§ **To be done**
Lay out every line of the material below as a Markdown table with two columns, Row and Text. Row holds a running row number, Text holds the line, and blank lines are omitted.

§ **Material provided**
==================================================
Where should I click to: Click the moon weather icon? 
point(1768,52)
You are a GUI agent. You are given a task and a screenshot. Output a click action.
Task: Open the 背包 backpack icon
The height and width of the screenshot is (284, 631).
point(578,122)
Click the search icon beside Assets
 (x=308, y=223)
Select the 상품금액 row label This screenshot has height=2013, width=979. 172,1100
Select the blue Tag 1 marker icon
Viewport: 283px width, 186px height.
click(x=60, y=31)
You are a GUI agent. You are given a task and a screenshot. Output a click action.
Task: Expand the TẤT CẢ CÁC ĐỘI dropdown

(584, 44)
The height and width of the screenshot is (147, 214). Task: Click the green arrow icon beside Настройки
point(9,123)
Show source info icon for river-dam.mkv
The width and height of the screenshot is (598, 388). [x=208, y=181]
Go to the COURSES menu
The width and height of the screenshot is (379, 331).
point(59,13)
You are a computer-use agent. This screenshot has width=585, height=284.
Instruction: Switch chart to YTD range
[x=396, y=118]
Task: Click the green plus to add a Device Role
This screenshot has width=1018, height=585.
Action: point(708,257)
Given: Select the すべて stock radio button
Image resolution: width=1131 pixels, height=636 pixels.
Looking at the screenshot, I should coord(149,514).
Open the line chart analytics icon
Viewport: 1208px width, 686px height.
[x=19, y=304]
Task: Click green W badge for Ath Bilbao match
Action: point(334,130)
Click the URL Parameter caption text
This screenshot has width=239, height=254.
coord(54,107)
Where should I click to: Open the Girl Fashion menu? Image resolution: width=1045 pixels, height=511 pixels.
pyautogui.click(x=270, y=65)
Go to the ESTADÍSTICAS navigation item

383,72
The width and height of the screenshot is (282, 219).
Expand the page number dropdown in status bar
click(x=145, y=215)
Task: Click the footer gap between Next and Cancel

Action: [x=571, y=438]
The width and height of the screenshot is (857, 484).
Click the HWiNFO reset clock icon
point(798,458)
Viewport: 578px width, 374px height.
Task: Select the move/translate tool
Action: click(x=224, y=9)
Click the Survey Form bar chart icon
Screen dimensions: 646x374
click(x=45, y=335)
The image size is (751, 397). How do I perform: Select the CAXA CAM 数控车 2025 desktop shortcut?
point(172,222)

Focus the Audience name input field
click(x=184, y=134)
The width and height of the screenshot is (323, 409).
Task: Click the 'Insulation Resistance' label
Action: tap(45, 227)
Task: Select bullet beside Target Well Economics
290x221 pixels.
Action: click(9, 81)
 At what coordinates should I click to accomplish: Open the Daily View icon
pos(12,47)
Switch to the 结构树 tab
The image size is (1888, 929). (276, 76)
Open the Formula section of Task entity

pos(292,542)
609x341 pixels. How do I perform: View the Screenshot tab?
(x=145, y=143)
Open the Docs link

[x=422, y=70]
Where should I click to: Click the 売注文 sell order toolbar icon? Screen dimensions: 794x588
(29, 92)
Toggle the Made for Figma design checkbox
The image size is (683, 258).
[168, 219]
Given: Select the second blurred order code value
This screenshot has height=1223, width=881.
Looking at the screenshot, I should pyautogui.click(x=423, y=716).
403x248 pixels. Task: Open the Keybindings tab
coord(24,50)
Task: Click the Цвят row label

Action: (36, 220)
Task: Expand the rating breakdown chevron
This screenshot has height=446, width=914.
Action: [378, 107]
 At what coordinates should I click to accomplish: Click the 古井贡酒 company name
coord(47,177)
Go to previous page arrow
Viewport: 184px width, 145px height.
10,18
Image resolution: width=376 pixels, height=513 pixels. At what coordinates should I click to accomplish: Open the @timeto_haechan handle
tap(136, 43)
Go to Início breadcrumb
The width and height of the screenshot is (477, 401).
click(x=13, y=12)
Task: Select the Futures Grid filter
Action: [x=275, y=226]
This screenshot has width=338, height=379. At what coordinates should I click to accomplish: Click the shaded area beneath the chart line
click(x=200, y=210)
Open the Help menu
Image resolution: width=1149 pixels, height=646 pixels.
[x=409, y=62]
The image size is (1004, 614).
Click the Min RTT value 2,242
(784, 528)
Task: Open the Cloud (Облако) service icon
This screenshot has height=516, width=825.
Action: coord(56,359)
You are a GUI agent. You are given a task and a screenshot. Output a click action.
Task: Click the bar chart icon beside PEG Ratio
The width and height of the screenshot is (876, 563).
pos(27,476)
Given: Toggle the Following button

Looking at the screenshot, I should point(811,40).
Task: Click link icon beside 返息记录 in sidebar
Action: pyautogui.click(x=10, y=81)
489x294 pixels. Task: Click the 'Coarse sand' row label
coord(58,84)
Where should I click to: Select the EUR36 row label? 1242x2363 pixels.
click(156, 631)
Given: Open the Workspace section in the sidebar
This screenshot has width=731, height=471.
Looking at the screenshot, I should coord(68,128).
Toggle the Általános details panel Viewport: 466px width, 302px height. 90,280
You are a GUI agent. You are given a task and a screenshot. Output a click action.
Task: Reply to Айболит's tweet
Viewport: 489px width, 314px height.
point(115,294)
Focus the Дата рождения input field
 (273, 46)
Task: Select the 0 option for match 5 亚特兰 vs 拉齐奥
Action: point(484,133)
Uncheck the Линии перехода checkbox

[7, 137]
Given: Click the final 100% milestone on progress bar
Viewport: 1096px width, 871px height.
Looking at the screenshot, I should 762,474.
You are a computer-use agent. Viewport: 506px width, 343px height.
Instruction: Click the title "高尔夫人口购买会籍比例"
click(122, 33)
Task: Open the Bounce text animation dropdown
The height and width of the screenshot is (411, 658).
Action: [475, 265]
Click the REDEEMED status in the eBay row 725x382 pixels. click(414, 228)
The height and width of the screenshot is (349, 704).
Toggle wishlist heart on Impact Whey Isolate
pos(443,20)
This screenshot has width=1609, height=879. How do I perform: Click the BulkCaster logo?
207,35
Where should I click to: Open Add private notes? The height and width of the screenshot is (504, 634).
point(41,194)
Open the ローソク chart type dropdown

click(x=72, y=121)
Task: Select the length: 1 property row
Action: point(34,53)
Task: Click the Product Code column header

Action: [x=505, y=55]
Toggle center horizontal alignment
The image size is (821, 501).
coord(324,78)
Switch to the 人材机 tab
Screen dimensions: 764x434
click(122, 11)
==================================================
§ **The response**
| Row | Text |
|---|---|
| 1 | Where should I click to: Click the moon weather icon?  |
| 2 | point(1768,52) |
| 3 | You are a GUI agent. You are given a task and a screenshot. Output a click action. |
| 4 | Task: Open the 背包 backpack icon |
| 5 | The height and width of the screenshot is (284, 631). |
| 6 | point(578,122) |
| 7 | Click the search icon beside Assets |
| 8 |  (x=308, y=223) |
| 9 | Select the 상품금액 row label This screenshot has height=2013, width=979. 172,1100 |
| 10 | Select the blue Tag 1 marker icon |
| 11 | Viewport: 283px width, 186px height. |
| 12 | click(x=60, y=31) |
| 13 | You are a GUI agent. You are given a task and a screenshot. Output a click action. |
| 14 | Task: Expand the TẤT CẢ CÁC ĐỘI dropdown |
| 15 | (584, 44) |
| 16 | The height and width of the screenshot is (147, 214). Task: Click the green arrow icon beside Настройки |
| 17 | point(9,123) |
| 18 | Show source info icon for river-dam.mkv |
| 19 | The width and height of the screenshot is (598, 388). [x=208, y=181] |
| 20 | Go to the COURSES menu |
| 21 | The width and height of the screenshot is (379, 331). |
| 22 | point(59,13) |
| 23 | You are a computer-use agent. This screenshot has width=585, height=284. |
| 24 | Instruction: Switch chart to YTD range |
| 25 | [x=396, y=118] |
| 26 | Task: Click the green plus to add a Device Role |
| 27 | This screenshot has width=1018, height=585. |
| 28 | Action: point(708,257) |
| 29 | Given: Select the すべて stock radio button |
| 30 | Image resolution: width=1131 pixels, height=636 pixels. |
| 31 | Looking at the screenshot, I should coord(149,514). |
| 32 | Open the line chart analytics icon |
| 33 | Viewport: 1208px width, 686px height. |
| 34 | [x=19, y=304] |
| 35 | Task: Click green W badge for Ath Bilbao match |
| 36 | Action: point(334,130) |
| 37 | Click the URL Parameter caption text |
| 38 | This screenshot has width=239, height=254. |
| 39 | coord(54,107) |
| 40 | Where should I click to: Open the Girl Fashion menu? Image resolution: width=1045 pixels, height=511 pixels. |
| 41 | pyautogui.click(x=270, y=65) |
| 42 | Go to the ESTADÍSTICAS navigation item |
| 43 | 383,72 |
| 44 | The width and height of the screenshot is (282, 219). |
| 45 | Expand the page number dropdown in status bar |
| 46 | click(x=145, y=215) |
| 47 | Task: Click the footer gap between Next and Cancel |
| 48 | Action: [x=571, y=438] |
| 49 | The width and height of the screenshot is (857, 484). |
| 50 | Click the HWiNFO reset clock icon |
| 51 | point(798,458) |
| 52 | Viewport: 578px width, 374px height. |
| 53 | Task: Select the move/translate tool |
| 54 | Action: click(x=224, y=9) |
| 55 | Click the Survey Form bar chart icon |
| 56 | Screen dimensions: 646x374 |
| 57 | click(x=45, y=335) |
| 58 | The image size is (751, 397). How do I perform: Select the CAXA CAM 数控车 2025 desktop shortcut? |
| 59 | point(172,222) |
| 60 | Focus the Audience name input field |
| 61 | click(x=184, y=134) |
| 62 | The width and height of the screenshot is (323, 409). |
| 63 | Task: Click the 'Insulation Resistance' label |
| 64 | Action: tap(45, 227) |
| 65 | Task: Select bullet beside Target Well Economics |
| 66 | 290x221 pixels. |
| 67 | Action: click(9, 81) |
| 68 |  At what coordinates should I click to accomplish: Open the Daily View icon |
| 69 | pos(12,47) |
| 70 | Switch to the 结构树 tab |
| 71 | The image size is (1888, 929). (276, 76) |
| 72 | Open the Formula section of Task entity |
| 73 | pos(292,542) |
| 74 | 609x341 pixels. How do I perform: View the Screenshot tab? |
| 75 | (x=145, y=143) |
| 76 | Open the Docs link |
| 77 | [x=422, y=70] |
| 78 | Where should I click to: Click the 売注文 sell order toolbar icon? Screen dimensions: 794x588 |
| 79 | (29, 92) |
| 80 | Toggle the Made for Figma design checkbox |
| 81 | The image size is (683, 258). |
| 82 | [168, 219] |
| 83 | Given: Select the second blurred order code value |
| 84 | This screenshot has height=1223, width=881. |
| 85 | Looking at the screenshot, I should pyautogui.click(x=423, y=716). |
| 86 | 403x248 pixels. Task: Open the Keybindings tab |
| 87 | coord(24,50) |
| 88 | Task: Click the Цвят row label |
| 89 | Action: (36, 220) |
| 90 | Task: Expand the rating breakdown chevron |
| 91 | This screenshot has height=446, width=914. |
| 92 | Action: [378, 107] |
| 93 |  At what coordinates should I click to accomplish: Click the 古井贡酒 company name |
| 94 | coord(47,177) |
| 95 | Go to previous page arrow |
| 96 | Viewport: 184px width, 145px height. |
| 97 | 10,18 |
| 98 | Image resolution: width=376 pixels, height=513 pixels. At what coordinates should I click to accomplish: Open the @timeto_haechan handle |
| 99 | tap(136, 43) |
| 100 | Go to Início breadcrumb |
| 101 | The width and height of the screenshot is (477, 401). |
| 102 | click(x=13, y=12) |
| 103 | Task: Select the Futures Grid filter |
| 104 | Action: [x=275, y=226] |
| 105 | This screenshot has width=338, height=379. At what coordinates should I click to accomplish: Click the shaded area beneath the chart line |
| 106 | click(x=200, y=210) |
| 107 | Open the Help menu |
| 108 | Image resolution: width=1149 pixels, height=646 pixels. |
| 109 | [x=409, y=62] |
| 110 | The image size is (1004, 614). |
| 111 | Click the Min RTT value 2,242 |
| 112 | (784, 528) |
| 113 | Task: Open the Cloud (Облако) service icon |
| 114 | This screenshot has height=516, width=825. |
| 115 | Action: coord(56,359) |
| 116 | You are a GUI agent. You are given a task and a screenshot. Output a click action. |
| 117 | Task: Click the bar chart icon beside PEG Ratio |
| 118 | The width and height of the screenshot is (876, 563). |
| 119 | pos(27,476) |
| 120 | Given: Toggle the Following button |
| 121 | Looking at the screenshot, I should point(811,40). |
| 122 | Task: Click link icon beside 返息记录 in sidebar |
| 123 | Action: pyautogui.click(x=10, y=81) |
| 124 | 489x294 pixels. Task: Click the 'Coarse sand' row label |
| 125 | coord(58,84) |
| 126 | Where should I click to: Select the EUR36 row label? 1242x2363 pixels. |
| 127 | click(156, 631) |
| 128 | Given: Open the Workspace section in the sidebar |
| 129 | This screenshot has width=731, height=471. |
| 130 | Looking at the screenshot, I should coord(68,128). |
| 131 | Toggle the Általános details panel Viewport: 466px width, 302px height. 90,280 |
| 132 | You are a GUI agent. You are given a task and a screenshot. Output a click action. |
| 133 | Task: Reply to Айболит's tweet |
| 134 | Viewport: 489px width, 314px height. |
| 135 | point(115,294) |
| 136 | Focus the Дата рождения input field |
| 137 |  (273, 46) |
| 138 | Task: Select the 0 option for match 5 亚特兰 vs 拉齐奥 |
| 139 | Action: point(484,133) |
| 140 | Uncheck the Линии перехода checkbox |
| 141 | [7, 137] |
| 142 | Given: Click the final 100% milestone on progress bar |
| 143 | Viewport: 1096px width, 871px height. |
| 144 | Looking at the screenshot, I should 762,474. |
| 145 | You are a computer-use agent. Viewport: 506px width, 343px height. |
| 146 | Instruction: Click the title "高尔夫人口购买会籍比例" |
| 147 | click(122, 33) |
| 148 | Task: Open the Bounce text animation dropdown |
| 149 | The height and width of the screenshot is (411, 658). |
| 150 | Action: [475, 265] |
| 151 | Click the REDEEMED status in the eBay row 725x382 pixels. click(414, 228) |
| 152 | The height and width of the screenshot is (349, 704). |
| 153 | Toggle wishlist heart on Impact Whey Isolate |
| 154 | pos(443,20) |
| 155 | This screenshot has width=1609, height=879. How do I perform: Click the BulkCaster logo? |
| 156 | 207,35 |
| 157 | Where should I click to: Open Add private notes? The height and width of the screenshot is (504, 634). |
| 158 | point(41,194) |
| 159 | Open the ローソク chart type dropdown |
| 160 | click(x=72, y=121) |
| 161 | Task: Select the length: 1 property row |
| 162 | Action: point(34,53) |
| 163 | Task: Click the Product Code column header |
| 164 | Action: [x=505, y=55] |
| 165 | Toggle center horizontal alignment |
| 166 | The image size is (821, 501). |
| 167 | coord(324,78) |
| 168 | Switch to the 人材机 tab |
| 169 | Screen dimensions: 764x434 |
| 170 | click(122, 11) |